Frequently Asked Questions

Understanding Opportunity Zone Investments

What is a Qualified Opportunity Zone (QOZ)?

A QOZ is an economically distressed community where new investments, under certain conditions, may be eligible for preferential tax treatment.

How were QOZs created?

QOZs were added to the tax code by the Tax Cuts and Jobs Act on December 22, 2017

What is the purpose of QOZs?

QOZs are an economic development tool—that is, they are designed to spur economic development and job creation in distressed communities.

How do QOZs spur economic development?

QOZs are designed to spur economic development by providing tax incentives for investors who invest new capital in businesses operating in one or more QOZs.

  • First, an investor can defer tax on any prior eligible gain to the extent that a corresponding amount is timely invested in a Qualified Opportunity Fund (QOF). The deferral lasts until the earlier of the date on which the investment in the QOF is sold or exchanged, or December 31, 2026. If the QOF investment is held for at least 5 years, there is a 10% exclusion of the deferred gain. If held for at least 7 years, the 10% exclusion becomes 15%.
  • Second, if the investor holds the investment in the QOF for at least 10 years, the investor is eligible for an adjustment in the basis of the QOF investment to its fair market value on the date that the QOF investment is sold or exchanged. As a result of this basis adjustment, the appreciation in the QOF investment is never taxed. A similar rule applies to exclude the QOF investor’s share of gain and loss from sales of QOF assets.

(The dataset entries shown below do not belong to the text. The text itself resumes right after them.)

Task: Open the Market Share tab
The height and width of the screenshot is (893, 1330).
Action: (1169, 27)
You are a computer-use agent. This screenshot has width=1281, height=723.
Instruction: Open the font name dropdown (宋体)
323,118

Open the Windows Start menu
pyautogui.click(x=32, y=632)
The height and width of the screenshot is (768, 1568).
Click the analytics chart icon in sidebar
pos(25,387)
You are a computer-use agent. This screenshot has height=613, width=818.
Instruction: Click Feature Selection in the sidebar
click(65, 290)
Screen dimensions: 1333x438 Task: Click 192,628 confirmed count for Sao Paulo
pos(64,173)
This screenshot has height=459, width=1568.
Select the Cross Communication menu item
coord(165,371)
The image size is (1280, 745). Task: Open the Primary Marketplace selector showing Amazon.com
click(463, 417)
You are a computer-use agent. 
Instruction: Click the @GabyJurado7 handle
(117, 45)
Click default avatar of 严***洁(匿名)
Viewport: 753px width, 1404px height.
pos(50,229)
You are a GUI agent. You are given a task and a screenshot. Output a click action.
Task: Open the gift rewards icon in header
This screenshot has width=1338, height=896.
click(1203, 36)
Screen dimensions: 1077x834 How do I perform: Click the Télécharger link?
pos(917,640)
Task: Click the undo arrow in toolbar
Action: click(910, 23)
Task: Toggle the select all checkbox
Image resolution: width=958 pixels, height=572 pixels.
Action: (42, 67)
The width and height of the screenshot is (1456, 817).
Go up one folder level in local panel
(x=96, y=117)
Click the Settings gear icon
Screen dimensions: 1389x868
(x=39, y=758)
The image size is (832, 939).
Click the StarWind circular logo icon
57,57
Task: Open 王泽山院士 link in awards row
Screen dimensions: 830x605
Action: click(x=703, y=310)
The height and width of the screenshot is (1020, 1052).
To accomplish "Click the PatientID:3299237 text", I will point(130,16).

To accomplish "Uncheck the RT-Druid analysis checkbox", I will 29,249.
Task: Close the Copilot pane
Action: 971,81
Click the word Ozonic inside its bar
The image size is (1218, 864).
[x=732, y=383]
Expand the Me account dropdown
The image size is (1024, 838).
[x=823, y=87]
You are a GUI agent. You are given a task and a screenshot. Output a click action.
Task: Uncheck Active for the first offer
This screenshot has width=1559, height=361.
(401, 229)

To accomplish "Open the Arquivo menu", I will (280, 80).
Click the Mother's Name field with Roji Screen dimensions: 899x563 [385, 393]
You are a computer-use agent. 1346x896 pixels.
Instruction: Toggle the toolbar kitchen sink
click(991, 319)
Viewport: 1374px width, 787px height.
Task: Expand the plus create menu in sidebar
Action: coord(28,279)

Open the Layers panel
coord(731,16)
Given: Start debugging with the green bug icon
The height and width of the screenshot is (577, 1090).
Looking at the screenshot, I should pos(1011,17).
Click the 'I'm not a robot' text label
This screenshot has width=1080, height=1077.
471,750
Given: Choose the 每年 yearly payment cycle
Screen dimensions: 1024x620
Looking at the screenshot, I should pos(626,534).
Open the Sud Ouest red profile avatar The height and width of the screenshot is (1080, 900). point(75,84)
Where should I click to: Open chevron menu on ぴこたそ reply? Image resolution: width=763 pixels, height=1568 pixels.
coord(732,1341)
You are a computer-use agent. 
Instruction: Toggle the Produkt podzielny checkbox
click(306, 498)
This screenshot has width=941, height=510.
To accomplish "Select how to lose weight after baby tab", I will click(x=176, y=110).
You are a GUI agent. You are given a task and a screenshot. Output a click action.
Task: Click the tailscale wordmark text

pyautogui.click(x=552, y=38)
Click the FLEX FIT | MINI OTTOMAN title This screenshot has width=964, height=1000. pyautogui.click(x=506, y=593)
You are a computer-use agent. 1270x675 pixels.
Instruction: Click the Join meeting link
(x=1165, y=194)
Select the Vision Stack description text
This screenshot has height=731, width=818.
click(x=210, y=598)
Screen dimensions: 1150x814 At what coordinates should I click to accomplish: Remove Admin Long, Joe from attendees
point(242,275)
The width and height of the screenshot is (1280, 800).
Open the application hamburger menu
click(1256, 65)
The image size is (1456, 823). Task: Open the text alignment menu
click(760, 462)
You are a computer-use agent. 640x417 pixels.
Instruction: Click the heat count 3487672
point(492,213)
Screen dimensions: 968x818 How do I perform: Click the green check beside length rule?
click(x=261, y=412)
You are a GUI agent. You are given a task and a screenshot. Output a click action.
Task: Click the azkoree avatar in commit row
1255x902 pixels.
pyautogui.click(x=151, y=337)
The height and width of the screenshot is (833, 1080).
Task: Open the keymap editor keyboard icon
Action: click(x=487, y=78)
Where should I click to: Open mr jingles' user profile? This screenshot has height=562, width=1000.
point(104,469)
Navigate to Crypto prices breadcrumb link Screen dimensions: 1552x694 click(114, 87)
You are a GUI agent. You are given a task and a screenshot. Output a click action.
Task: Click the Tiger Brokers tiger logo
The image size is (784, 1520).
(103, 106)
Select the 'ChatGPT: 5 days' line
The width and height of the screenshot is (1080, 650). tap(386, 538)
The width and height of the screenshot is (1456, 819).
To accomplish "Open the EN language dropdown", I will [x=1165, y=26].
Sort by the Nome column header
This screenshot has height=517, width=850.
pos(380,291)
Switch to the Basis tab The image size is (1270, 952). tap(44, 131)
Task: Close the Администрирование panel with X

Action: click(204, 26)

What is a Qualified Opportunity Fund (QOF)?

A QOF is an investment vehicle that files either a partnership or corporate federal income tax return and is organized for the purpose of investing in QOZ property.

Tax Benefits of Opportunity Zones

What type of gains are eligible for deferral if I invest in a QOF?

Gains that may be deferred are called “eligible gains.” They include both capital gains and qualified 1231 gains, but only gains that would be recognized for federal income tax purposes before January 1, 2027, and that are not from a transaction with a related person. For you to obtain this deferral, the amount of the eligible gain must be timely invested in a QOF in exchange for an equity interest in the QOF (qualifying investment). Once you have done this, you can claim the deferral on your federal income tax return for the taxable year in which the gain would be recognized if you do not defer it.

When do I have to invest the amount of an eligible gain in a QOF to qualify for the QOZ tax incentives?

Generally, you have 180 days to invest an eligible gain in a QOF. The first day of the 180-day period is the date the gain would be recognized for federal income tax purposes if you did not elect to defer the recognition of the gain.